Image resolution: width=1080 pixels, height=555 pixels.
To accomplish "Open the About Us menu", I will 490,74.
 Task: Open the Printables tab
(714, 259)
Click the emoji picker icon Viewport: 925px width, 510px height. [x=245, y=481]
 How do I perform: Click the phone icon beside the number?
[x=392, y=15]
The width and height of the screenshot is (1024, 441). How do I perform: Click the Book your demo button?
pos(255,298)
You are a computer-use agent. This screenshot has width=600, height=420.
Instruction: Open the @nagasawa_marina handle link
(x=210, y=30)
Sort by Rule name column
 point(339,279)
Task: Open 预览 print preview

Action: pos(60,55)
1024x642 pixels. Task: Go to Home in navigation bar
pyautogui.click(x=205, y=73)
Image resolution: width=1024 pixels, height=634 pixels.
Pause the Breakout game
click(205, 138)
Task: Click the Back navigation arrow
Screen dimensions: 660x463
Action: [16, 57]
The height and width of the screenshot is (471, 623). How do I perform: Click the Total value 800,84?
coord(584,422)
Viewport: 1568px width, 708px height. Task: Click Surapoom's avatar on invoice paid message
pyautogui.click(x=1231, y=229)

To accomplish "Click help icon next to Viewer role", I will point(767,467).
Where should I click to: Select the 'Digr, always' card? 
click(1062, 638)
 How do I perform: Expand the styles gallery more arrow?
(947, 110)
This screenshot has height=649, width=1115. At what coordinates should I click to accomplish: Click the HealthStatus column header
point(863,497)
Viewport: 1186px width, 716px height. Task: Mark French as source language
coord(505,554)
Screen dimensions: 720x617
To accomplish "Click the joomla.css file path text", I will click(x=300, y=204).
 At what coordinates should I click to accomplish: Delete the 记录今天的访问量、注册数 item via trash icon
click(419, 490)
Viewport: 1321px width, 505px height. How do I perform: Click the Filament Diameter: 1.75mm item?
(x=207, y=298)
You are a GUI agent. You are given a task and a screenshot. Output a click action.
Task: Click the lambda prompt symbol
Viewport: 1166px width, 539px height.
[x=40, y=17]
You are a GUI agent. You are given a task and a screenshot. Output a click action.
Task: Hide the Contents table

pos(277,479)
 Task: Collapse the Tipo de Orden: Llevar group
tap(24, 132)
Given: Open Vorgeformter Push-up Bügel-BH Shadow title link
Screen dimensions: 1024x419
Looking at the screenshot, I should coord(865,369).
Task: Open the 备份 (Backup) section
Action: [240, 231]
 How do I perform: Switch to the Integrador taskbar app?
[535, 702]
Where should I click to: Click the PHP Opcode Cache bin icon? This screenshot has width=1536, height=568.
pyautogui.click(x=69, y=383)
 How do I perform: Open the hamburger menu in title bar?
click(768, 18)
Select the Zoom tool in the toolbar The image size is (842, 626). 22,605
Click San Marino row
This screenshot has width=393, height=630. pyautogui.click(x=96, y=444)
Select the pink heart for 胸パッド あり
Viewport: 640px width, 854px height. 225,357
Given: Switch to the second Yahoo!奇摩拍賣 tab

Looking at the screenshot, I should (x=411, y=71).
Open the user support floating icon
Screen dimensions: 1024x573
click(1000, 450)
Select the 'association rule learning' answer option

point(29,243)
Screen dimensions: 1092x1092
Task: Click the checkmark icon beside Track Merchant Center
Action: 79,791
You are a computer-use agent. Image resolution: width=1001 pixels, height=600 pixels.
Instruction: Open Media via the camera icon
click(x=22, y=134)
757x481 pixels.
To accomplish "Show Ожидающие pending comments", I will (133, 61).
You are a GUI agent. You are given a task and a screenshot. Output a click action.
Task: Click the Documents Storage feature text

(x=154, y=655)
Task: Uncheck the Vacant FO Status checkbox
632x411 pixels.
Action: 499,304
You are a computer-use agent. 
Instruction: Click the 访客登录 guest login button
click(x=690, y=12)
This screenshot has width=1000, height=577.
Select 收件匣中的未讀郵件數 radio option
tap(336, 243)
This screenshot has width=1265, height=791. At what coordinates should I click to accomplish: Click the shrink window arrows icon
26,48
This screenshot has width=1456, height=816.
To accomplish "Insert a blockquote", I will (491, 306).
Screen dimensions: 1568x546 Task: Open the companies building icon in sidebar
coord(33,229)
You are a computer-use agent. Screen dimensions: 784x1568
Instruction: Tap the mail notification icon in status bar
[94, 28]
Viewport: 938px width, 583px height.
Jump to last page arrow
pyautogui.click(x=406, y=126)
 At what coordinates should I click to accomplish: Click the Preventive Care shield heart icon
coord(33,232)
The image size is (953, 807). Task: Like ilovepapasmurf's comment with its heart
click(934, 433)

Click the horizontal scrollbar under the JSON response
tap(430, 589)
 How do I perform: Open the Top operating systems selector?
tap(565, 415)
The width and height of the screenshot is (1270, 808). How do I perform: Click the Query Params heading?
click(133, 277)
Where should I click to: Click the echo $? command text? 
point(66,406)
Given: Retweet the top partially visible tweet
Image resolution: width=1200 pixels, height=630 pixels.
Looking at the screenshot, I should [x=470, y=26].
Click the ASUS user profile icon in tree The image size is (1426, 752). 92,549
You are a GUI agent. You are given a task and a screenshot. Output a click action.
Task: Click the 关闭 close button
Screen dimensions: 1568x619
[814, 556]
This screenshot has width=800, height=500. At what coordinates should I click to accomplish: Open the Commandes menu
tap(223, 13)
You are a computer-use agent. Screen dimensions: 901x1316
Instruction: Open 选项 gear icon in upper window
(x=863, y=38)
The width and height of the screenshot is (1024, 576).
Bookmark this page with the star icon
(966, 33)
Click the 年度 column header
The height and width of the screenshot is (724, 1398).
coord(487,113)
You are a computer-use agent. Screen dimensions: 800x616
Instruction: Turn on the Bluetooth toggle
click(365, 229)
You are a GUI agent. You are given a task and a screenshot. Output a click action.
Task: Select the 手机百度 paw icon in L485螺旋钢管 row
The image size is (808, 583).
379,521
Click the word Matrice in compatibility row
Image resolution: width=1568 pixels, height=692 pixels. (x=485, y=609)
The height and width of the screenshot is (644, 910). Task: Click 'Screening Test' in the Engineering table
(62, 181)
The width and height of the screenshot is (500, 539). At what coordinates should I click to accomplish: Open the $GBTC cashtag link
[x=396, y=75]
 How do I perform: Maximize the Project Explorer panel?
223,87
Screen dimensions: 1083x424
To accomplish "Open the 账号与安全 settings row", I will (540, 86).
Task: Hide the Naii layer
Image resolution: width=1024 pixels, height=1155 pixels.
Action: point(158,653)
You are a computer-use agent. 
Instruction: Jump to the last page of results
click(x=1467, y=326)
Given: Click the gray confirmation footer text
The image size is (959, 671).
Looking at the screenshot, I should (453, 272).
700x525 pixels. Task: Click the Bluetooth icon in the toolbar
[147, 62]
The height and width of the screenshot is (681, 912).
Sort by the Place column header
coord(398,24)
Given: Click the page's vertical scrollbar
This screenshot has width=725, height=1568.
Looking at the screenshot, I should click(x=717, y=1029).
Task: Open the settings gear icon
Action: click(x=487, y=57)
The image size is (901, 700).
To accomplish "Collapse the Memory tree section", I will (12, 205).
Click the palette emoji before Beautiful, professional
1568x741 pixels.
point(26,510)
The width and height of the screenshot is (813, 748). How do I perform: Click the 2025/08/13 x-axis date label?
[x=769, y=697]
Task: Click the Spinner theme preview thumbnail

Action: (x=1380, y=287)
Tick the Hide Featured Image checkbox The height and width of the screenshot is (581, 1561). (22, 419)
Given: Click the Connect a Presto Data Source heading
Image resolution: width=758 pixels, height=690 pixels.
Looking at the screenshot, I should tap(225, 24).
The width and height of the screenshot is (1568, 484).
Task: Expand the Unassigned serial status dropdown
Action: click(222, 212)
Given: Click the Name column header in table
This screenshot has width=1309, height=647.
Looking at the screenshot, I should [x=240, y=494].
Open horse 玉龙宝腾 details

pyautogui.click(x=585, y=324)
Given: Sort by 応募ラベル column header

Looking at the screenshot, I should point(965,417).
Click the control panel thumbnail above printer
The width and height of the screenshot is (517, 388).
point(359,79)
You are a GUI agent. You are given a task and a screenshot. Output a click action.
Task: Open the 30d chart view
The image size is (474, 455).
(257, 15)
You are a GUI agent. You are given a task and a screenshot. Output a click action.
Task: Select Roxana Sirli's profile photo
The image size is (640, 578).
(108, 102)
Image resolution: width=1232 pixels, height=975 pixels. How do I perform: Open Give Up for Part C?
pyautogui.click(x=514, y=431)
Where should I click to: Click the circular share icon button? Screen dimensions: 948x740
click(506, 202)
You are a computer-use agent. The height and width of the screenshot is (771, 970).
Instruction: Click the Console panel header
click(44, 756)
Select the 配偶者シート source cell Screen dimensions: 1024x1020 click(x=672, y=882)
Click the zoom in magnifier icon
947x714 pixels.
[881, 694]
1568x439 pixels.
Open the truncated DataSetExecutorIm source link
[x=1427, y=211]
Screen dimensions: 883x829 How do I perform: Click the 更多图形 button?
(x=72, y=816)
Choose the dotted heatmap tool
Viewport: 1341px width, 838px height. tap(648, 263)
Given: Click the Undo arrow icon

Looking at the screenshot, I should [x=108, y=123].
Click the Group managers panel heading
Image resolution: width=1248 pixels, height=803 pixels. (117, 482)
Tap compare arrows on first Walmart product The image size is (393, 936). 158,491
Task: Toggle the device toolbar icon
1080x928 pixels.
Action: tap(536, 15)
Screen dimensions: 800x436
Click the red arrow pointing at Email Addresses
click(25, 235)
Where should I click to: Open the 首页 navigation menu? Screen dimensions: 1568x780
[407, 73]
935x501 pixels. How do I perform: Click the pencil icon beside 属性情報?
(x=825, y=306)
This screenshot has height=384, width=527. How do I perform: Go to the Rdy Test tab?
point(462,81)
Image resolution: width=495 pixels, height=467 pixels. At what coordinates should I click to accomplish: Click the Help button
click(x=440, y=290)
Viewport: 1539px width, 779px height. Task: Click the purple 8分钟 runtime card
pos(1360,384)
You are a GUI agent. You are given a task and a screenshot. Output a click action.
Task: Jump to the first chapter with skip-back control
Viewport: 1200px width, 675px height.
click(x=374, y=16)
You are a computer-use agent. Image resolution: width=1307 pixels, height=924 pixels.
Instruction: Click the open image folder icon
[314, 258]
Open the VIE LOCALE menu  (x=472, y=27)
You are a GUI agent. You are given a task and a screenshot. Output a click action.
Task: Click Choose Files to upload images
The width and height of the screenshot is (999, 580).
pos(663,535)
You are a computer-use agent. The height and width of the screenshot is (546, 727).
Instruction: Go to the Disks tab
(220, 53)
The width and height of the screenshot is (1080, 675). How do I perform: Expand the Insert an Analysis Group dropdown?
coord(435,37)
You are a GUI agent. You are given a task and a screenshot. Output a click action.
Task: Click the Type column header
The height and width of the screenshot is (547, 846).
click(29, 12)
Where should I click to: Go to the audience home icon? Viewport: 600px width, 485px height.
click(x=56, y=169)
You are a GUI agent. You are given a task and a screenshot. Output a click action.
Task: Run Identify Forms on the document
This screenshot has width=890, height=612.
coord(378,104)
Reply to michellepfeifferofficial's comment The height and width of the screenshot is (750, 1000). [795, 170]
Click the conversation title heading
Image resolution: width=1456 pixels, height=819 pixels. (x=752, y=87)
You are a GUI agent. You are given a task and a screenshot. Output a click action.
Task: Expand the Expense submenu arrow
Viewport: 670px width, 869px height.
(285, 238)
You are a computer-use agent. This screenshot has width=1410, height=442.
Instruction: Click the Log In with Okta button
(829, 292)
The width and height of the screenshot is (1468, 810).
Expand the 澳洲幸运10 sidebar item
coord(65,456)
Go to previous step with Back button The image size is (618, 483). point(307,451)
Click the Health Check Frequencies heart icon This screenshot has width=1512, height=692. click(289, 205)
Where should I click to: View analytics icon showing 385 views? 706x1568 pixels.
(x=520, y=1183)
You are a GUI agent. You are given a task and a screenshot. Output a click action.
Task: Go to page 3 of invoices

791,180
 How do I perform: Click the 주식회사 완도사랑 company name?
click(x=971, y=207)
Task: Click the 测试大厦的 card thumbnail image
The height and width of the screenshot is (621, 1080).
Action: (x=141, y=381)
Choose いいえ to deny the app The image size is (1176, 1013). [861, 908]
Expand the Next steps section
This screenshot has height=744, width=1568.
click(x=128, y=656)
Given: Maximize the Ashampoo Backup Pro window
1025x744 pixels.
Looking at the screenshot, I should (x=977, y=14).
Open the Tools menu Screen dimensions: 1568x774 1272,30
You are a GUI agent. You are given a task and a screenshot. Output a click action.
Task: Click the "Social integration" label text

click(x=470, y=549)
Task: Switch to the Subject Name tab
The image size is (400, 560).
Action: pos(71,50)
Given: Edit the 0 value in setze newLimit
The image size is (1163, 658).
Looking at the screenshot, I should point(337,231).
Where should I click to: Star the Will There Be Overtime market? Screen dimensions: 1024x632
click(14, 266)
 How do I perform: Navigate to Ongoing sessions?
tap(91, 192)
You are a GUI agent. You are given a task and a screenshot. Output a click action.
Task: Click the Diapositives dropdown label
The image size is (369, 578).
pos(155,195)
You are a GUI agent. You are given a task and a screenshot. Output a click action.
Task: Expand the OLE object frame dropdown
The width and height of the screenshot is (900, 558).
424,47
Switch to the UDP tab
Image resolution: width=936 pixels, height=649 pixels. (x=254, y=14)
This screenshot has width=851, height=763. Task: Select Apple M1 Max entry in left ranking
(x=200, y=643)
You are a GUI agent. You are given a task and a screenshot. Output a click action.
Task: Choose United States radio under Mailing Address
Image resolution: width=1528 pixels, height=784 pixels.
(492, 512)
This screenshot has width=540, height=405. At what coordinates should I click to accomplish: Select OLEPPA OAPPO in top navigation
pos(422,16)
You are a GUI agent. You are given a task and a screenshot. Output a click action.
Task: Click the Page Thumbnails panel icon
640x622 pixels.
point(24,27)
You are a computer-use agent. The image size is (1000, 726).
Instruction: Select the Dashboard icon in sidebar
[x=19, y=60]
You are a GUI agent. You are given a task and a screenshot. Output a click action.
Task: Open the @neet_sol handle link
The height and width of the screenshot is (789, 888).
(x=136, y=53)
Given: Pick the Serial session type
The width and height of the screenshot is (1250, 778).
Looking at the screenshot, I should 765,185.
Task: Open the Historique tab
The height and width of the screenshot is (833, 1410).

----

▶ WHAT YOU ARE ASKED TO DO
Please tally the lines of the entries that hold "checkbox" and give only the resulting number.

▶ FINISHED EXERCISE
2